Using the data beneath this instruction, retype only the lines from the one that contains "The image size is (1024, 364)." down to the one that contains "The height and width of the screenshot is (410, 739).", both included, exactly as they appear.

Supplied information section start

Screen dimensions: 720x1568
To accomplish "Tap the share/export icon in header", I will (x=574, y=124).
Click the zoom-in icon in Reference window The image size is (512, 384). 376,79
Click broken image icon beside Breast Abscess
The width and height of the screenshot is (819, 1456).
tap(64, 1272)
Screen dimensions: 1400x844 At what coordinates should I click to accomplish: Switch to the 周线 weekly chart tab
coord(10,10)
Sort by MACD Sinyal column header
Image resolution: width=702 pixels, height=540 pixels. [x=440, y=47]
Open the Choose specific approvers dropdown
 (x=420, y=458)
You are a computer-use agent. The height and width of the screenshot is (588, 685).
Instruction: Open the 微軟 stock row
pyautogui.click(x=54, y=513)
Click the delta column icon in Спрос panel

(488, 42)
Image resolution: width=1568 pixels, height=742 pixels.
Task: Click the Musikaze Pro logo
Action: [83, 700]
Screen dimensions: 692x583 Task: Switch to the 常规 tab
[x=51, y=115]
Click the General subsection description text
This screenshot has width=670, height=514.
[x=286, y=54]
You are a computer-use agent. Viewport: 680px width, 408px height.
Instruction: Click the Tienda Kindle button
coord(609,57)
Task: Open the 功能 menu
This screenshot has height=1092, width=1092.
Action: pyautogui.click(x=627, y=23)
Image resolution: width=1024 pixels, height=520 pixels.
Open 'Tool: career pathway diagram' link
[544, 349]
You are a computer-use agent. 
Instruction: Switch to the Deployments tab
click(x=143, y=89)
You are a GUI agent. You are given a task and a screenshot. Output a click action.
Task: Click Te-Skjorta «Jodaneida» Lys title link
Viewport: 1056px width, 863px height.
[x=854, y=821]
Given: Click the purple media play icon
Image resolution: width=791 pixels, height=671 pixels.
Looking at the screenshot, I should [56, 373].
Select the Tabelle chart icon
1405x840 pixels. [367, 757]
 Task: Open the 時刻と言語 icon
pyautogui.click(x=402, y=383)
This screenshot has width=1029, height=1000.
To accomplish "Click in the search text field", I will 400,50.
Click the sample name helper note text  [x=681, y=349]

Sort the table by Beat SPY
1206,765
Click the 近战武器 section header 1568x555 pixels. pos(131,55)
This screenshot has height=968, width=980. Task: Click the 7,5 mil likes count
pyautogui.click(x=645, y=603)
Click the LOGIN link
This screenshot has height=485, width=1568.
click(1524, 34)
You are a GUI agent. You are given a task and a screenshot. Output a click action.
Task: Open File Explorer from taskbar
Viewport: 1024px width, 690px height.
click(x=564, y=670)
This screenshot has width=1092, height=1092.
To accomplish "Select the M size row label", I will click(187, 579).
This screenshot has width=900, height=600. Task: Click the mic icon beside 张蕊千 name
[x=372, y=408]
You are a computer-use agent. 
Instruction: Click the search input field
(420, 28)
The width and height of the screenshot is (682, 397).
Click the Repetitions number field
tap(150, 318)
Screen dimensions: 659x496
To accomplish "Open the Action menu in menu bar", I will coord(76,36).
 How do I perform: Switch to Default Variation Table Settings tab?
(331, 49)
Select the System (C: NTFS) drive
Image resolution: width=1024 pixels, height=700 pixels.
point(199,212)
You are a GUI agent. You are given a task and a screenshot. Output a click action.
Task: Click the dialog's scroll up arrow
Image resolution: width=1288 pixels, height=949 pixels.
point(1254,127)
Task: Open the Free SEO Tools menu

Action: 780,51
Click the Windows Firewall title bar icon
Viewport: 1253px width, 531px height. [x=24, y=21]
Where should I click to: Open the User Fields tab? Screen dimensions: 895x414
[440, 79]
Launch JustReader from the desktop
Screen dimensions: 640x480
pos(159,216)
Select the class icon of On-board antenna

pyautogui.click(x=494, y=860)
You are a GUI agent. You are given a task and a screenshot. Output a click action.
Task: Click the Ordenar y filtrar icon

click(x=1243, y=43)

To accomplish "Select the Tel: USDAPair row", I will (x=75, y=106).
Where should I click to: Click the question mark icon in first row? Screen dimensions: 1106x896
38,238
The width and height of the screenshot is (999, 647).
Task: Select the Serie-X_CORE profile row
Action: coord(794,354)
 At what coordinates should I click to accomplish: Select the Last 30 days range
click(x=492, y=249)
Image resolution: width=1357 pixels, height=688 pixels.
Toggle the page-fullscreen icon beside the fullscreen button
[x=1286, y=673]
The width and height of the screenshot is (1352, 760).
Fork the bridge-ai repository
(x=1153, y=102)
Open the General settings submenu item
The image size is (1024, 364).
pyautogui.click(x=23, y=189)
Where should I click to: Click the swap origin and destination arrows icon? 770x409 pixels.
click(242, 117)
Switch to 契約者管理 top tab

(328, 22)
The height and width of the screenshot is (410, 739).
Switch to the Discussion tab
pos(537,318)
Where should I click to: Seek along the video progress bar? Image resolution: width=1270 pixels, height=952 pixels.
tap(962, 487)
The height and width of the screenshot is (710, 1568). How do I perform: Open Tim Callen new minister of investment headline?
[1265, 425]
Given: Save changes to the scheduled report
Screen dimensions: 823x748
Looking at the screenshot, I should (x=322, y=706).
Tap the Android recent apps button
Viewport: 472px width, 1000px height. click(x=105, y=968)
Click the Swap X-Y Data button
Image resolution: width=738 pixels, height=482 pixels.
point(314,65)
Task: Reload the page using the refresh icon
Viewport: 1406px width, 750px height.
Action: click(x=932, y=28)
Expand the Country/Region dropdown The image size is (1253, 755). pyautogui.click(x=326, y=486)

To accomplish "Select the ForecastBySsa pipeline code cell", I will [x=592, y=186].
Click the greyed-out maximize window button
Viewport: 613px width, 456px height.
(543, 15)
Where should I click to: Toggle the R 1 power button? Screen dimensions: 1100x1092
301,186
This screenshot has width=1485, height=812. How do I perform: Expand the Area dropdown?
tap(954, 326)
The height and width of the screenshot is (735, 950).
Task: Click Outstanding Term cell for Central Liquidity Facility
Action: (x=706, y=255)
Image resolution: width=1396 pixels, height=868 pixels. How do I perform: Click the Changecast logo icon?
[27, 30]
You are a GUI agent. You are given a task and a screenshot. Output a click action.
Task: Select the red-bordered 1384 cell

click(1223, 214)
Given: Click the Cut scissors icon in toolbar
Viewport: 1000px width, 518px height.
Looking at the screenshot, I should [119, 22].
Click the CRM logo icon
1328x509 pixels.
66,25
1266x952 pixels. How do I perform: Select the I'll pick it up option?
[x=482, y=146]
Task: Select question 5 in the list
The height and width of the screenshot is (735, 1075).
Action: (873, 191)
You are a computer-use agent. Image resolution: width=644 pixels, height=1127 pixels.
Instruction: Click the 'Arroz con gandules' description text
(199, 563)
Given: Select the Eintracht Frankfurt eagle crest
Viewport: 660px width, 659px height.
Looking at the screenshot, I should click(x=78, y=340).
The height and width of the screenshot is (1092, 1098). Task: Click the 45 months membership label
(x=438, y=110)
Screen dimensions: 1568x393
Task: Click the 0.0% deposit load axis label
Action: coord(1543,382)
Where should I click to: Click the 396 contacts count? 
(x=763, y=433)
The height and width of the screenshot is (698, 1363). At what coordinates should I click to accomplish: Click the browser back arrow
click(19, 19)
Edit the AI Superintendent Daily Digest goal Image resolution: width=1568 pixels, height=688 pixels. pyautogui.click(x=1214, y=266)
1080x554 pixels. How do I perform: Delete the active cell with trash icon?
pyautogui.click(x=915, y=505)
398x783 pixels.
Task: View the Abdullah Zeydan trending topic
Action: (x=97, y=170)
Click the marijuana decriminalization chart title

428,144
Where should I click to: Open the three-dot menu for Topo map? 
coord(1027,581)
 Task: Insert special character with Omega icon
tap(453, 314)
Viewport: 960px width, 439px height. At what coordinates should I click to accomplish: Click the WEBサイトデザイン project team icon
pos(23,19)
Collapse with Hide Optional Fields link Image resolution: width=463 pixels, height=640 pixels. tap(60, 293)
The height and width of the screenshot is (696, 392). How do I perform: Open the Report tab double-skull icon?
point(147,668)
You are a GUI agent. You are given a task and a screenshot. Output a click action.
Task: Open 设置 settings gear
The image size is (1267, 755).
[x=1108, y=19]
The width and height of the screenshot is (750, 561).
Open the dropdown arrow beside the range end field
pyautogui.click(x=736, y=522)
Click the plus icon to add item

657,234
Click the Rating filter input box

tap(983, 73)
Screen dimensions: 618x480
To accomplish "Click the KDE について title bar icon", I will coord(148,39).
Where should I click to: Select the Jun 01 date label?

Supplied information section end

# Answer space:
The image size is (1024, 364).
pyautogui.click(x=23, y=189)
Where should I click to: Click the swap origin and destination arrows icon? 770x409 pixels.
click(242, 117)
Switch to 契約者管理 top tab

(328, 22)
The height and width of the screenshot is (410, 739).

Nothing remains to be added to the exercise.